Posted: Sat Apr 29, 2006 7:04 pm
by 61SkiBee
I also posted this question on the Runabout Owners Group Forum, but anyone running a vintage inboard would perhaps have the answer:

I've been running my Ford V8 (292 ci "Y" block) inboard "Interceptor" marine conversion in my Trojan SkiBee runabout without a thermostat for years. I don't like to have the engine running so cold, but I'm concerned about any possible overheating damaging the water cooled exhaust manifolds. There appear to be two thermostat housings, one with a wire that goes to the temp gauge. I don't know if the sending unit is even working, but the gauge stays on "cold" all the time.
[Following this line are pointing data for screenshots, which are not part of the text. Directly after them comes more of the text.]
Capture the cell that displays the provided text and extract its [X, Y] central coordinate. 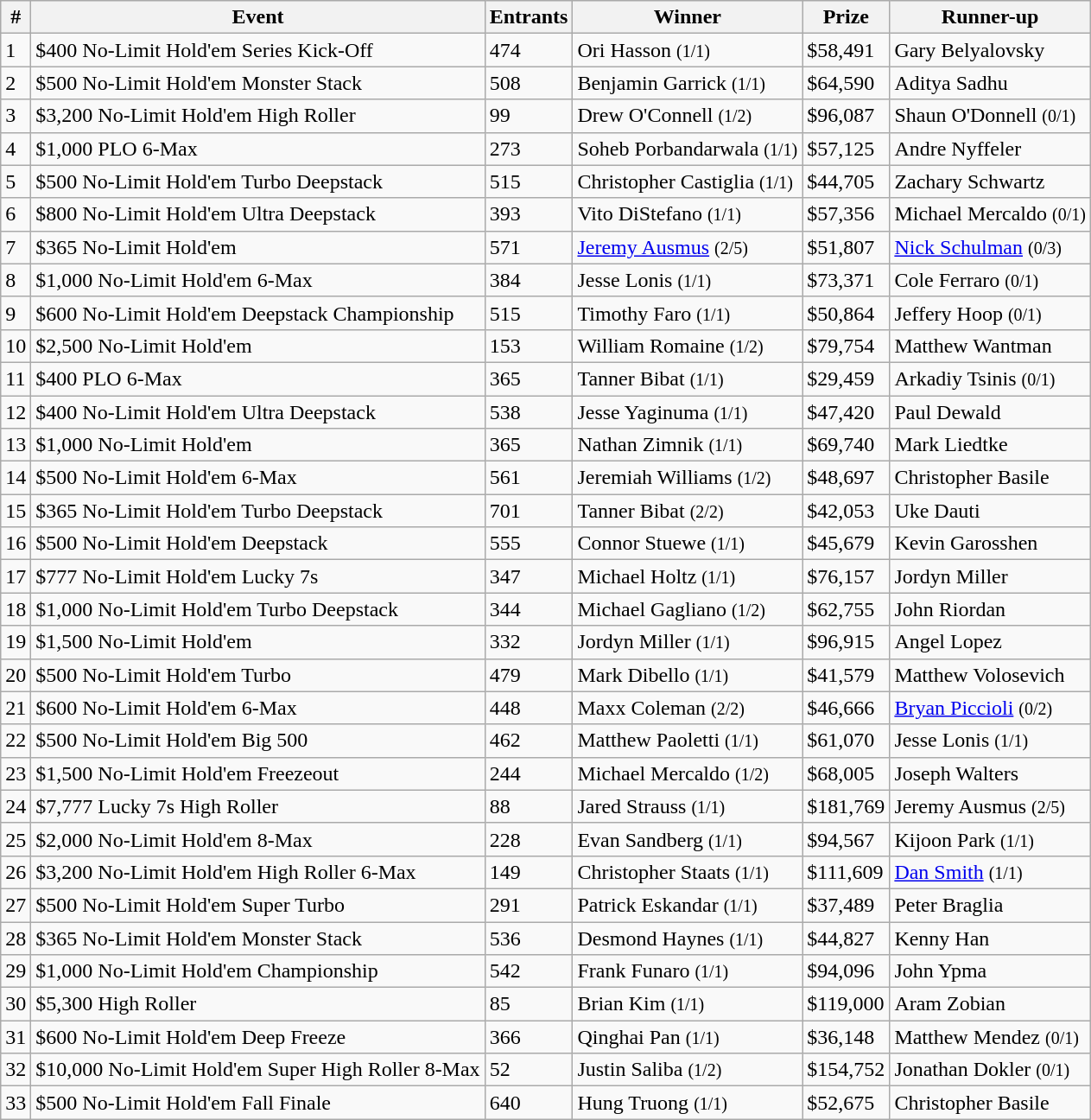
Cole Ferraro (0/1) [990, 280]
393 [529, 214]
27 [16, 904]
32 [16, 1069]
Angel Lopez [990, 642]
Peter Braglia [990, 904]
$500 No-Limit Hold'em Fall Finale [257, 1102]
$154,752 [847, 1069]
244 [529, 773]
Vito DiStefano (1/1) [688, 214]
$44,827 [847, 937]
$2,000 No-Limit Hold'em 8-Max [257, 839]
366 [529, 1037]
$69,740 [847, 445]
$400 No-Limit Hold'em Series Kick-Off [257, 50]
Tanner Bibat (1/1) [688, 378]
479 [529, 675]
Arkadiy Tsinis (0/1) [990, 378]
Matthew Paoletti (1/1) [688, 740]
$1,000 No-Limit Hold'em Turbo Deepstack [257, 609]
Runner-up [990, 17]
26 [16, 872]
Event [257, 17]
$61,070 [847, 740]
$119,000 [847, 1004]
$1,000 No-Limit Hold'em 6-Max [257, 280]
Connor Stuewe (1/1) [688, 543]
Matthew Wantman [990, 346]
Michael Gagliano (1/2) [688, 609]
Drew O'Connell (1/2) [688, 116]
$73,371 [847, 280]
Christopher Castiglia (1/1) [688, 181]
561 [529, 478]
Mark Dibello (1/1) [688, 675]
$57,356 [847, 214]
1 [16, 50]
$76,157 [847, 576]
Bryan Piccioli (0/2) [990, 707]
$64,590 [847, 83]
John Ypma [990, 971]
$365 No-Limit Hold'em Turbo Deepstack [257, 511]
$181,769 [847, 806]
$96,087 [847, 116]
$2,500 No-Limit Hold'em [257, 346]
Michael Mercaldo (0/1) [990, 214]
2 [16, 83]
Patrick Eskandar (1/1) [688, 904]
$68,005 [847, 773]
99 [529, 116]
Michael Holtz (1/1) [688, 576]
$62,755 [847, 609]
23 [16, 773]
Justin Saliba (1/2) [688, 1069]
$58,491 [847, 50]
28 [16, 937]
30 [16, 1004]
$94,567 [847, 839]
$400 PLO 6-Max [257, 378]
$365 No-Limit Hold'em [257, 247]
$41,579 [847, 675]
Zachary Schwartz [990, 181]
Aram Zobian [990, 1004]
88 [529, 806]
555 [529, 543]
462 [529, 740]
474 [529, 50]
508 [529, 83]
$500 No-Limit Hold'em Turbo Deepstack [257, 181]
Joseph Walters [990, 773]
Jesse Yaginuma (1/1) [688, 412]
4 [16, 149]
$29,459 [847, 378]
$400 No-Limit Hold'em Ultra Deepstack [257, 412]
Hung Truong (1/1) [688, 1102]
538 [529, 412]
$42,053 [847, 511]
Dan Smith (1/1) [990, 872]
9 [16, 313]
$1,500 No-Limit Hold'em Freezeout [257, 773]
16 [16, 543]
701 [529, 511]
17 [16, 576]
6 [16, 214]
William Romaine (1/2) [688, 346]
Timothy Faro (1/1) [688, 313]
Nathan Zimnik (1/1) [688, 445]
$44,705 [847, 181]
Shaun O'Donnell (0/1) [990, 116]
Jordyn Miller (1/1) [688, 642]
$36,148 [847, 1037]
536 [529, 937]
$45,679 [847, 543]
$7,777 Lucky 7s High Roller [257, 806]
$47,420 [847, 412]
14 [16, 478]
Nick Schulman (0/3) [990, 247]
$52,675 [847, 1102]
# [16, 17]
Jeremiah Williams (1/2) [688, 478]
Brian Kim (1/1) [688, 1004]
Ori Hasson (1/1) [688, 50]
John Riordan [990, 609]
Winner [688, 17]
Soheb Porbandarwala (1/1) [688, 149]
$600 No-Limit Hold'em Deepstack Championship [257, 313]
571 [529, 247]
Uke Dauti [990, 511]
20 [16, 675]
$51,807 [847, 247]
Frank Funaro (1/1) [688, 971]
$1,000 PLO 6-Max [257, 149]
$5,300 High Roller [257, 1004]
13 [16, 445]
$57,125 [847, 149]
Andre Nyffeler [990, 149]
Prize [847, 17]
$500 No-Limit Hold'em Big 500 [257, 740]
Qinghai Pan (1/1) [688, 1037]
31 [16, 1037]
33 [16, 1102]
Michael Mercaldo (1/2) [688, 773]
Mark Liedtke [990, 445]
$48,697 [847, 478]
Maxx Coleman (2/2) [688, 707]
347 [529, 576]
Aditya Sadhu [990, 83]
Kijoon Park (1/1) [990, 839]
7 [16, 247]
332 [529, 642]
Gary Belyalovsky [990, 50]
$10,000 No-Limit Hold'em Super High Roller 8-Max [257, 1069]
$1,000 No-Limit Hold'em Championship [257, 971]
Matthew Mendez (0/1) [990, 1037]
Christopher Staats (1/1) [688, 872]
Desmond Haynes (1/1) [688, 937]
Jonathan Dokler (0/1) [990, 1069]
Jeffery Hoop (0/1) [990, 313]
291 [529, 904]
$111,609 [847, 872]
Entrants [529, 17]
$1,000 No-Limit Hold'em [257, 445]
640 [529, 1102]
$500 No-Limit Hold'em Turbo [257, 675]
$96,915 [847, 642]
$500 No-Limit Hold'em Super Turbo [257, 904]
52 [529, 1069]
$500 No-Limit Hold'em Monster Stack [257, 83]
22 [16, 740]
Jared Strauss (1/1) [688, 806]
542 [529, 971]
29 [16, 971]
5 [16, 181]
Tanner Bibat (2/2) [688, 511]
$800 No-Limit Hold'em Ultra Deepstack [257, 214]
12 [16, 412]
273 [529, 149]
15 [16, 511]
10 [16, 346]
8 [16, 280]
Evan Sandberg (1/1) [688, 839]
Matthew Volosevich [990, 675]
$1,500 No-Limit Hold'em [257, 642]
19 [16, 642]
$3,200 No-Limit Hold'em High Roller [257, 116]
$500 No-Limit Hold'em Deepstack [257, 543]
25 [16, 839]
384 [529, 280]
$3,200 No-Limit Hold'em High Roller 6-Max [257, 872]
$94,096 [847, 971]
$600 No-Limit Hold'em Deep Freeze [257, 1037]
$365 No-Limit Hold'em Monster Stack [257, 937]
Benjamin Garrick (1/1) [688, 83]
$500 No-Limit Hold'em 6-Max [257, 478]
Kenny Han [990, 937]
18 [16, 609]
344 [529, 609]
$79,754 [847, 346]
Paul Dewald [990, 412]
Kevin Garosshen [990, 543]
85 [529, 1004]
153 [529, 346]
11 [16, 378]
$600 No-Limit Hold'em 6-Max [257, 707]
$46,666 [847, 707]
149 [529, 872]
448 [529, 707]
Jordyn Miller [990, 576]
228 [529, 839]
$50,864 [847, 313]
$37,489 [847, 904]
3 [16, 116]
21 [16, 707]
$777 No-Limit Hold'em Lucky 7s [257, 576]
24 [16, 806]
Anyone have experience with how the water circuits work on these marine conversions, and what thermostat or thermostats should be used? Do the exhaust manifolds get cold water regardless of how the thermostat is set up?
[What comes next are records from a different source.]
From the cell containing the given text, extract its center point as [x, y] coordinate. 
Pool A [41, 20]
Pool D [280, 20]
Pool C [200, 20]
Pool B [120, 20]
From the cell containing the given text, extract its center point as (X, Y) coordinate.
Posted: Thu May 18, 2006 6:07 am
by etpence
if it is raw water cooled the exhaust should have a secondary hose that by pass the thermostat and goes directly into the cooling side of them
most of the older engine were made to run with a 160-165 deg. thermostat, the sending unit may be working but the water circulating is moving thru unrestricted so your engine is not able to build up heat
if you are up north anywhere north of I-10 in this case the water is colder most the year anyway, the engine needs to build little heat up to run at its best
hope this helps
todd
31 trojan Mio Mio

Posted: Thu May 18, 2006 6:26 am
by 61SkiBee
Thanks for the info! I think there may be a built-in bypass for wather to the exhaust manifolds. There is only one "pickup" hose going to the lake water. It's a bit of a complicated system.

I agree, the engine up to real operating temperature using only lake water, and it may never even get warm enough to make the temp gauge budge. This is not optimal for engine efficiency or logevity. Never gets warm enough to purge contaminants from the oil.

I might just hunt around for one thermostat and put it in the housing that has the temp gauge wire on it.

Thanks, too, for the info on typical thermostat ratings. I wouldn't want to run anything too hot.